Parce qu'il y a une incohérence à corriger (si possible dans le sens qui t'arrange).

En tout cas, ce qui est le plus simple, c'est bien de corriger la modification de mot de passe.
Soit ClearOS corrige le bug (mais avec quel délai ?) soit tu as un paramètre à changer quelque part.
Soit tu fais toi-même une page de modification de mot de passe qui ne serait pas buggée, au moins en attendant.

Par ailleurs, on peut craindre qu'un jour il y ait autre chose que des Macs : là, il faudra croiser les doigts. Ou anticiper.


----------



## forstera (27 Mars 2020)

Effectivement, j'ai également posté sur le forum ClearOS mais aucune réponse. J'ai également ouvet un ticket chez eux mais là non plus, aucune réponse pour l'instant.
Et effectivement, j'ai trouvé un outil web qui va court-circuiter la console web de clearos, C'est un outils web appelé self-service password permettant un reset de son mot de passe. Il se connecte directement à l'OpenLDAP.

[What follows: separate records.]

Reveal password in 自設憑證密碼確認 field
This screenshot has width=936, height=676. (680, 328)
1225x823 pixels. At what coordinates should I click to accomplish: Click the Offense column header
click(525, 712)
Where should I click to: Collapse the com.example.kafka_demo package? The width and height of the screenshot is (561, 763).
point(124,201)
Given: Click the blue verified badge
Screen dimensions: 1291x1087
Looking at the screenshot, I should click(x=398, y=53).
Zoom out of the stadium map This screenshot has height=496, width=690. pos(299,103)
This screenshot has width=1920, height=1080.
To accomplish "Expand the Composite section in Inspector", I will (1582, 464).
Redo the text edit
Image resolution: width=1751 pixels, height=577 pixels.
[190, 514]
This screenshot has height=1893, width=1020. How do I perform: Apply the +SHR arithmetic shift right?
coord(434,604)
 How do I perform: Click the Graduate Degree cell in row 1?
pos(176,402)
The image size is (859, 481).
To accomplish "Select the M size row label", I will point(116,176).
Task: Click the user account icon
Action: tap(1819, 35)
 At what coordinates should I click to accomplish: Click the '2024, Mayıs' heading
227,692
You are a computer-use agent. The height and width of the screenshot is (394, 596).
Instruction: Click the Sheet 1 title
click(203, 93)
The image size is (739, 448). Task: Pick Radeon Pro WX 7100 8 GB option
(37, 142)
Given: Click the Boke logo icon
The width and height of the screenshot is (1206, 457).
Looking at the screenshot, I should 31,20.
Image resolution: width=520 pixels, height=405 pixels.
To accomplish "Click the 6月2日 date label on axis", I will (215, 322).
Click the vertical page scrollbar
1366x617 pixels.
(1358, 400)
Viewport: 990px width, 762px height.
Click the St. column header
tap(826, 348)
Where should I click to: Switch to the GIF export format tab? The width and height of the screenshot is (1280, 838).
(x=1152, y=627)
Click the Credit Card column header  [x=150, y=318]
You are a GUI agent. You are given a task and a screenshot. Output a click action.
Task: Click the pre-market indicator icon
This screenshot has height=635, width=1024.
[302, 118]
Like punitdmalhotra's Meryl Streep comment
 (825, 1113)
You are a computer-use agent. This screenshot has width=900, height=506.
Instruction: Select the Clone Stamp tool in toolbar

Pour répondre à ta question concernant les autres types d'ordinateurs dans un futur proche, alors effectivement c'est prévu. Lorsque je génére les mots de passes, il y a ceux dont j'ai parlé mais également d'autres (Samba, MicrosoftNT,  etc) pour permettre la connexion avec d'autres appareils. Ceux-là ne semblent pas poser problème... De plus, l'outil que j'ai trouvé génère également ces mots de passe lors d'un changement


----------